Exercise material Start Marker

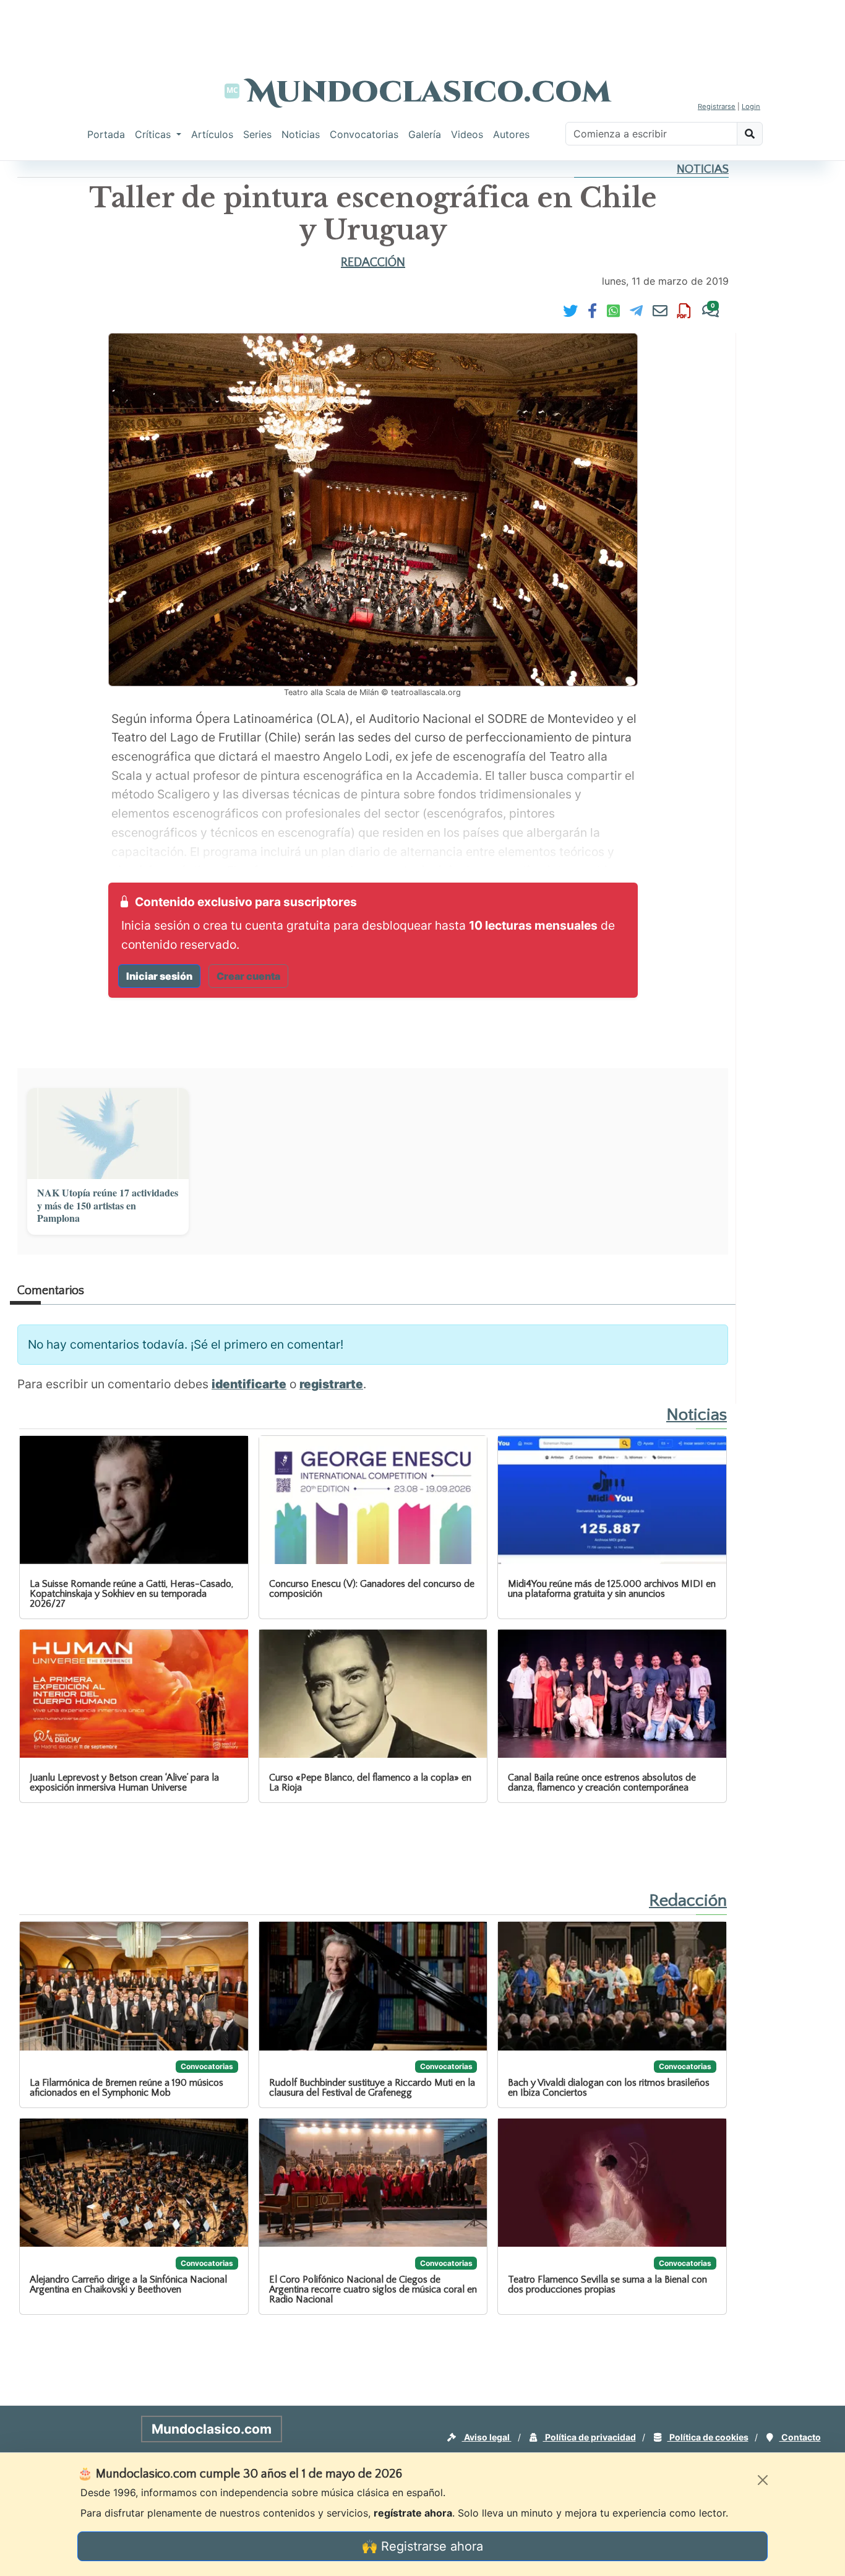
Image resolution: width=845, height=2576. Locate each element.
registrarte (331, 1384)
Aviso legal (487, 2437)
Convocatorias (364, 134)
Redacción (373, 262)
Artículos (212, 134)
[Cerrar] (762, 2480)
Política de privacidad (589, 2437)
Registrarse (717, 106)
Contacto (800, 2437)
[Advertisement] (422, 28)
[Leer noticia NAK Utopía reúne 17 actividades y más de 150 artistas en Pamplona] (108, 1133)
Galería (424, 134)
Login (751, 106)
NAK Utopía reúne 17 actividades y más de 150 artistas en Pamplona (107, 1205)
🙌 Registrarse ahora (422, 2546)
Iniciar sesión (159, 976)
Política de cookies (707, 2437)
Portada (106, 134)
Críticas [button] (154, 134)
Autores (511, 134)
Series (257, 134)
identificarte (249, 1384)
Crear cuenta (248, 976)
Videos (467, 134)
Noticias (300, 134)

Exercise material End Marker
Exercise material Start Marker

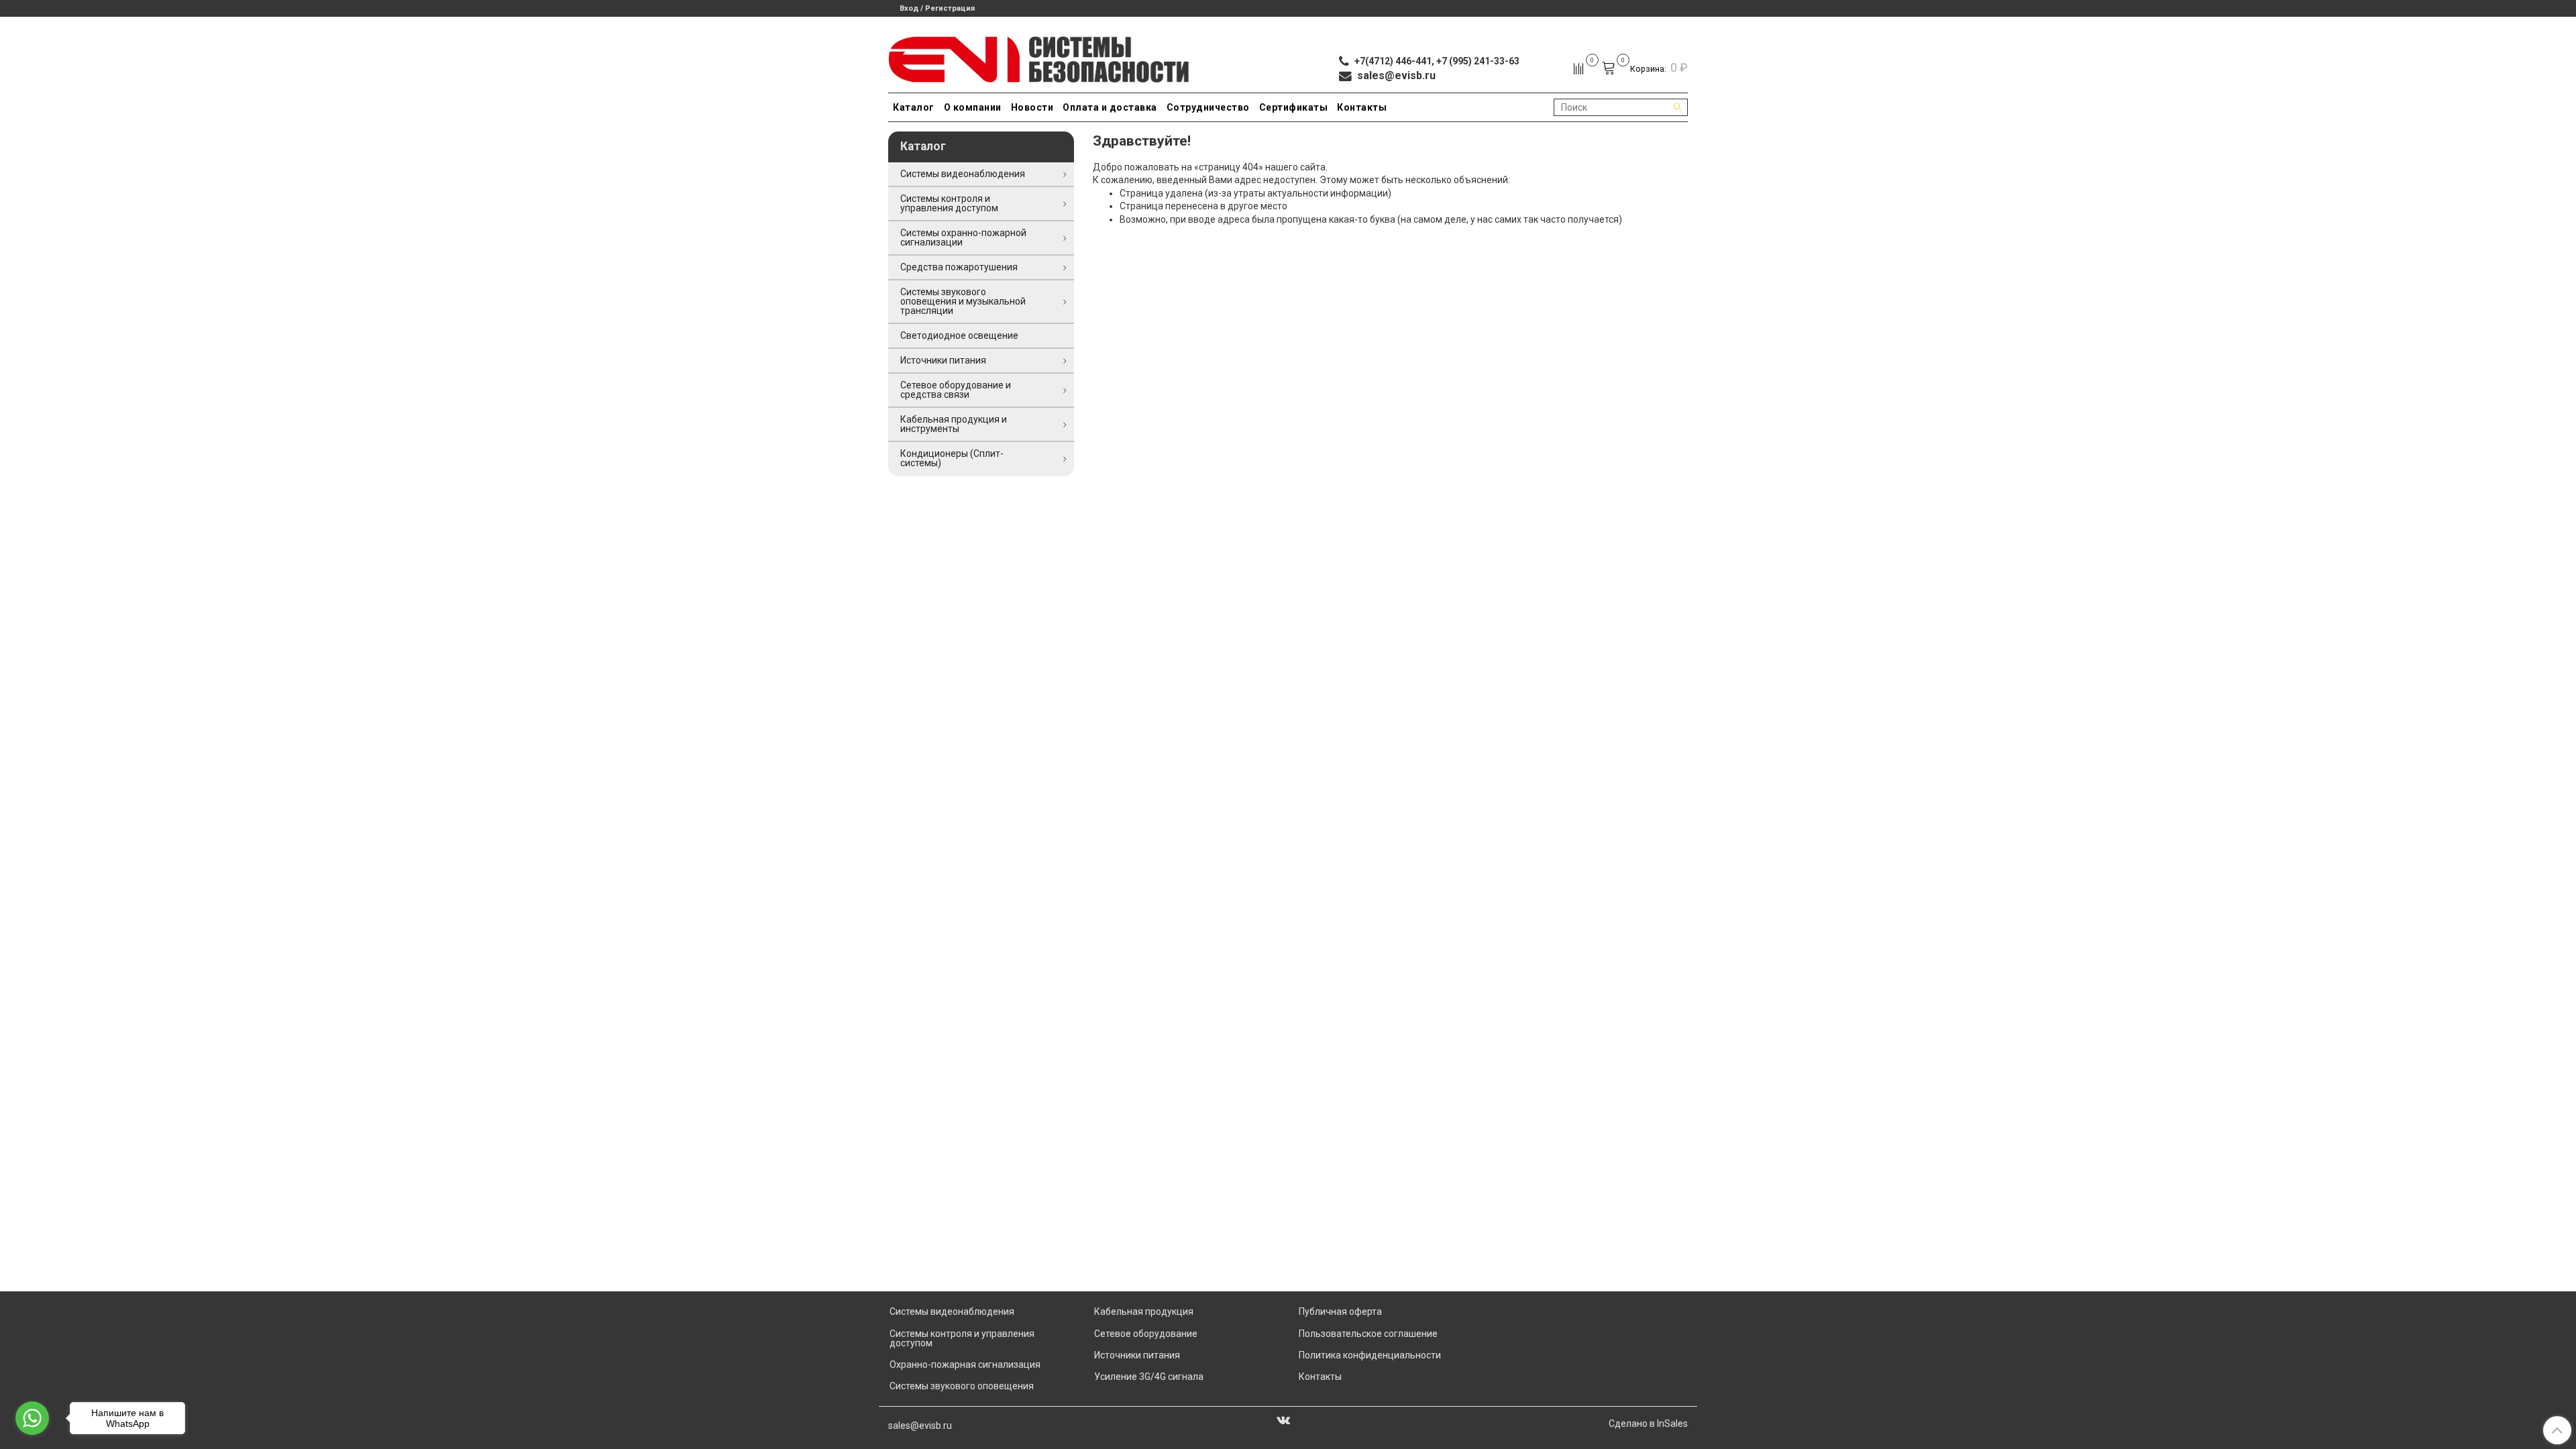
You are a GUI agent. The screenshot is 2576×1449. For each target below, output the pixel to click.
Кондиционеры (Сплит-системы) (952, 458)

Exercise material End Marker

_Task statement_
Of the lines above, extract only those from the line with "ahora (422, 2546)" to the line with "Noticias (300, 134)", both included, exactly as written.

_Response for this exercise_
🙌 Registrarse ahora (422, 2546)
Iniciar sesión (159, 976)
Política de cookies (707, 2437)
Portada (106, 134)
Críticas [button] (154, 134)
Autores (511, 134)
Series (257, 134)
identificarte (249, 1384)
Crear cuenta (248, 976)
Videos (467, 134)
Noticias (300, 134)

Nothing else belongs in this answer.